REPUBLIKA.CO.ID,JAKARTA -- Peneliti Indonesia Public Institute Karyono Wibowo mengatakan islah Partai Golkar sulit dilakukan apabila kedua kubu yang berseteru saling memaksakan kehendak sehingga perlu ada kejernihan berpikir dan kebesaran jiwa dari kedua kubu untuk menyelamatkan partai. "Menurut saya, ada hambatan krusial dalam melakukan islah, yaitu sulitnya mengkompromikan kepentingan kedua kubu. Maka untuk menyelesaikannya perlu dicari akar masalahnnya," kata Karyono Wibowo melalui pesan elektronik di Jakarta, Kamis.
Menurut Karyono, terdapat sejumlah akar masalah yang menjadi penyebab konflik di Partai Golkar. Salah satunya adalah faktor eksistensi dan ketidakpuasan atas kepemimpinan Aburizal Bakrie. Namun, kata Karyono, akar masalah yang mendasar sebenarnya sudah bisa dianalisis, yaitu adanya perbedaan pendapat dan kepentingan di antara kedua kubu. "Kubu Munas Ancol menginginkan Golkar tetap mendukung pemerintah, sedangkan kubu Munas Bali menginginkan Golkar berada di luar pemerintahan dan menjadi oposisi. Itu adalah masalah mendasar yang harus dimusyawarahkan secara jernih," tuturnya.

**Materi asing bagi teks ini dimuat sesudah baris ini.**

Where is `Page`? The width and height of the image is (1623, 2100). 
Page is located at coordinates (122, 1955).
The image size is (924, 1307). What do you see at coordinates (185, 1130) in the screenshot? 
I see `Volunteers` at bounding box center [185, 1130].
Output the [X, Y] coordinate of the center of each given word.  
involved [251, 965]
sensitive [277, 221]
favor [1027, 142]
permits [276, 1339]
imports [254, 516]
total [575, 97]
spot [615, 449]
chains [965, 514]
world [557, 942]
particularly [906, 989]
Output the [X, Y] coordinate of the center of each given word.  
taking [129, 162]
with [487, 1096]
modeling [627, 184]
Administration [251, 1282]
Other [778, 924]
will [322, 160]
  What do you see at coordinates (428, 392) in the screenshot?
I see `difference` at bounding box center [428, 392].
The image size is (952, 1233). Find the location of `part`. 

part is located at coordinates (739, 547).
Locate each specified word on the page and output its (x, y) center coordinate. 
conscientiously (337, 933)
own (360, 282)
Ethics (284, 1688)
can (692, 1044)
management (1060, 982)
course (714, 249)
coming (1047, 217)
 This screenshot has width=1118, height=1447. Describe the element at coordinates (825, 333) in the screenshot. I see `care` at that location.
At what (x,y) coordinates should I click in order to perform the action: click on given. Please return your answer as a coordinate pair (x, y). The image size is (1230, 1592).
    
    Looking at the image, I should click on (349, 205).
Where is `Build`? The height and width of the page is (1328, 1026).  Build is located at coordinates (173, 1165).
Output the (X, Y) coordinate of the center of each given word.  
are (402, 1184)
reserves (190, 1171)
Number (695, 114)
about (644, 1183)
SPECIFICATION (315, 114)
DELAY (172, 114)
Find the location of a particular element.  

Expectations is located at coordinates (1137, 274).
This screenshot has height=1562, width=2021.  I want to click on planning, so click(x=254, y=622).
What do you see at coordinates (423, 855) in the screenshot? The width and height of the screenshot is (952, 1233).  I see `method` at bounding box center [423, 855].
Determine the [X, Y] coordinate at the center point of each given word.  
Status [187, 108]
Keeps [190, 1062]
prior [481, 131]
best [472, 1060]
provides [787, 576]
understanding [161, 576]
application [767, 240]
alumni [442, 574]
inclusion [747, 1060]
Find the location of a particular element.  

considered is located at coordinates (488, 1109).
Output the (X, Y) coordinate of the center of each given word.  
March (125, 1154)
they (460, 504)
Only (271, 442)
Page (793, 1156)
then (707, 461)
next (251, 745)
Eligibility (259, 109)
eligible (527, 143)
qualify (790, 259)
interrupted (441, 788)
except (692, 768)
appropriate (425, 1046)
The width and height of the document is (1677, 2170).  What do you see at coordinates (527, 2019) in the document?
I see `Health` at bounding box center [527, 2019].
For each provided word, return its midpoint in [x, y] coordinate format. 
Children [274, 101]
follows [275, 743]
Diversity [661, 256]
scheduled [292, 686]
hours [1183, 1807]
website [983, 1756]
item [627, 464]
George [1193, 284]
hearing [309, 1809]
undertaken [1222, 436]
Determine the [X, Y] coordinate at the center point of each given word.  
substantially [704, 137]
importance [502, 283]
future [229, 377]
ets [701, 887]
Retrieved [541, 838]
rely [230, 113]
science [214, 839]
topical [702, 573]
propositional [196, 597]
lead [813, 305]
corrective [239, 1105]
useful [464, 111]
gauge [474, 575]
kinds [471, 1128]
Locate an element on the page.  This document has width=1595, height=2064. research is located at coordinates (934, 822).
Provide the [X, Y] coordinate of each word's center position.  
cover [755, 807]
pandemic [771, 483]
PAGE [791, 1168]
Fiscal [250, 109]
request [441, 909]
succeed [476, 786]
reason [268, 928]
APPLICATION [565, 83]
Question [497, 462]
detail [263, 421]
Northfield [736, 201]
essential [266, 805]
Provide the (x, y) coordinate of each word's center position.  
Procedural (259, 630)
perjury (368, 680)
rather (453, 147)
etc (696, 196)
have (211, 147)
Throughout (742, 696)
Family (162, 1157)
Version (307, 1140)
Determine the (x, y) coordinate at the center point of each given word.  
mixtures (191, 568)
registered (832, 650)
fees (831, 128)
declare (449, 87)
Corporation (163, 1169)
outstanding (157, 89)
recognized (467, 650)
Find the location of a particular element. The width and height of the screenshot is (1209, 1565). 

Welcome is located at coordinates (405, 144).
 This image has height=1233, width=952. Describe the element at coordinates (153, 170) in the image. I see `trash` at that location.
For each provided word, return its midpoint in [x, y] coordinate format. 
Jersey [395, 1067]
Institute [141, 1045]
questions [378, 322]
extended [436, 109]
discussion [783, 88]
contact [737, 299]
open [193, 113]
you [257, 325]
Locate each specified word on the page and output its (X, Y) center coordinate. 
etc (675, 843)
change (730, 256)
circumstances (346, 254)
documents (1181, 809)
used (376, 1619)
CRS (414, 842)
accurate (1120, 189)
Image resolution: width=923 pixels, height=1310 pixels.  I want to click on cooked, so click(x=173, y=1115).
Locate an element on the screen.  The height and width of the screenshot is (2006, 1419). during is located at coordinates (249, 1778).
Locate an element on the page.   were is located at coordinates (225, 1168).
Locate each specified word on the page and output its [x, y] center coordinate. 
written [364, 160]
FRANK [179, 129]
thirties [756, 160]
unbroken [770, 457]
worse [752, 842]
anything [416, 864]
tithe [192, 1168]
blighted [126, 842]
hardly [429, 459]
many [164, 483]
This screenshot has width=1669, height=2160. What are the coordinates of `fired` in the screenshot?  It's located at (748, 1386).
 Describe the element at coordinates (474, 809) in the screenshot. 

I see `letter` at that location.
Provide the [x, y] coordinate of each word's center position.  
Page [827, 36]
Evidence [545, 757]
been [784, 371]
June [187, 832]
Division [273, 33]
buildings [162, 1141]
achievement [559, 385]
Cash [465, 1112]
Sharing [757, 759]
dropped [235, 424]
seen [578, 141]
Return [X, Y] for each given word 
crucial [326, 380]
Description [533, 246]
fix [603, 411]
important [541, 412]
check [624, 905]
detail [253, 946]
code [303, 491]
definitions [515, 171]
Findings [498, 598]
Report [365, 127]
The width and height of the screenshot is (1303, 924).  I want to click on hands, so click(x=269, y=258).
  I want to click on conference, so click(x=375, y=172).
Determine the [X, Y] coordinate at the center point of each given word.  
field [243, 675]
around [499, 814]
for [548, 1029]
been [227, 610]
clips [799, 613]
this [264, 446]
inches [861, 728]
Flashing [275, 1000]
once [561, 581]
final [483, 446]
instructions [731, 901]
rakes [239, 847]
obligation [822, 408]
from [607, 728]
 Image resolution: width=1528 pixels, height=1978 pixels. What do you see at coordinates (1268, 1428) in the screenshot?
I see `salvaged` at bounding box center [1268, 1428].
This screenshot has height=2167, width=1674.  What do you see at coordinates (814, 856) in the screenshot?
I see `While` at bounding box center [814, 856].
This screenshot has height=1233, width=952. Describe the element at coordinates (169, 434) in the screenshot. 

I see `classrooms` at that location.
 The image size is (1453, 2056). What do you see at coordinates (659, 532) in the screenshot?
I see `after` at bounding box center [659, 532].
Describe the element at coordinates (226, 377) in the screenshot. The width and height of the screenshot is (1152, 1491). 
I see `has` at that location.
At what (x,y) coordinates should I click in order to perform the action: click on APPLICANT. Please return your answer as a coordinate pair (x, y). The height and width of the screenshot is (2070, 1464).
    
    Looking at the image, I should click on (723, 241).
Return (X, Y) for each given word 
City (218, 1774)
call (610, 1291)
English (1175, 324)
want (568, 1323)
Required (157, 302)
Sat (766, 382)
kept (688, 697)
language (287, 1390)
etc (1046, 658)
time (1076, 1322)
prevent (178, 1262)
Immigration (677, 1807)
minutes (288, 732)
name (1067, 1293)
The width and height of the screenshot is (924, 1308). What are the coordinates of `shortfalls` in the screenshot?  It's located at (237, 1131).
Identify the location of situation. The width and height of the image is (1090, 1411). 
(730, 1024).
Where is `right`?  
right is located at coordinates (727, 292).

Upaya untuk mencari solusi mengenai perbedaan pendapat dan kepentingan antara kedua belah pihak itu Karyono menilai merupakan tantangan bagi Partai Golkar untuk bisa bersatu kembali atau tetap terbelah. Terkait keputusan Menteri Hukum dan Hak Asasi Manusia Yassona Laoly yang tidak mengesahkan salah satu pihak yang berseteru, Karyono menilai hal itu sebagai langkah untuk mencari aman.
"Kemenkumham mengembalikan masalah tersebut ke internal partai secara politik memang paling aman bagi pemerintah dibanding harus mengesahkan salah satu pihak," kata Karyono.
Dengan keputusan itu, Karyono mengatakan di tubuh Partai Golkar tetap tersimpan bara api yang bisa membakar partai berlambang beringin itu apabila tidak segera dipadamkan. "Karena itu, untuk menyelamatkan partai yang pernah berjaya di masa Orde Baru itu harus ada islah di antara kedua kubu," katanya.